人の群れと犬の群れの共通点がここに見いだされる。
血のつながりと同等か、それ以上の意味と事情があって群れができる。
群れとは、異なる者を「ここに居てよい」と「肯定」する集団で、互いが抱える違いを認め合った集まりと言えそうだ。犬を飼うのは珍しいことではないように思われているけれど、犬にしてみれば二本足で歩き鼻も耳も劣っている人間、人間にしてみれば手指が使えず言葉が喋れない犬、が同居できるのは相手の違いを認めているからに他ならない。犬と人の違いをあげればきりはないが、認め合うこと一点を扇の要として群れはまとまっている。
この群れが群れであるためにルールが必要だ。群れの平穏を乱す行いがあれば、その行いは「否定」される。ひいは卒犬の同窓会ではしゃぎ過ぎ、年齢的にお姉さん格で子育て経験があるみのりちゃんに叱られたことがあった。首根っこをガブッと、でも傷つかないように噛まれたのだ。ひいは静かになり、みのりちゃんに反抗することはなかった。これが犬の作法なのだろう。みのりちゃんは、ひいに「群れから出て行け」と言いたかったのではない。「群れの一員として、秩序を守りなさい」と諭したのだ。
否定されたのは行いであり、存在まで否定されたのではない。
何でも許すことが「肯定」とは限らないと、みのりちゃんの教育的指導は示している。「否定」は相手の存在を尊重した上で行われなければならないとも教えてくれている。これは人が犬と暮らす上で忘れてはならない勘所だろう。存在の否定は「拒絶」であり、「拒絶」された者は孤独へ追いつめられ、見放された犬がやさぐれるのは衆知の通りだ。人が社会から拒絶されたと思い詰めたとき自暴自棄になるのと何ら変わりない。

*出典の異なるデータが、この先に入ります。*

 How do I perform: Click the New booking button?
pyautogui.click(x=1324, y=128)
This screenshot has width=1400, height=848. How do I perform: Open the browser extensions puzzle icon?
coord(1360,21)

反抗期の私は自分勝手極まる手に負えない生き物だったが、両親は私を見放さなかった。声を荒げても、小賢しい屁理屈を並べても、親であることを放棄しなかった。父と母は、私を守り抜いたのだ。実家にはかつて別の人によって乱暴に飼われていたダーリンという名の犬がいたが、父と母は年老いて寝たきりになった彼を最期まで慈しんだ。「ここに居てよい」のだ、と。ダーリンは父と出会い、新たな群れに認められよき家族の一員となって、死のときまで穏やかだった。
世界を満たす人の群れ、犬の群れ、人と犬の群れは小さなものから大きなものへ同心円を描き、ときに重なり連なっている。オオカミはよその仔であっても、群れの一員であれば愛おしみ養育と教育に関わる。まさに社会と呼ぶべき関係で群れは結ばれている。逆に、社会という言葉だけあって他者を孤立させるのが当たり前となった現代の人間界は、群れではないのかもしれない。
年末から年頭に当たり、柄にもなくやけに大きなことをちっぽけな私は考えた。それは結局、月並みであるが平穏と平和とは何かということだった。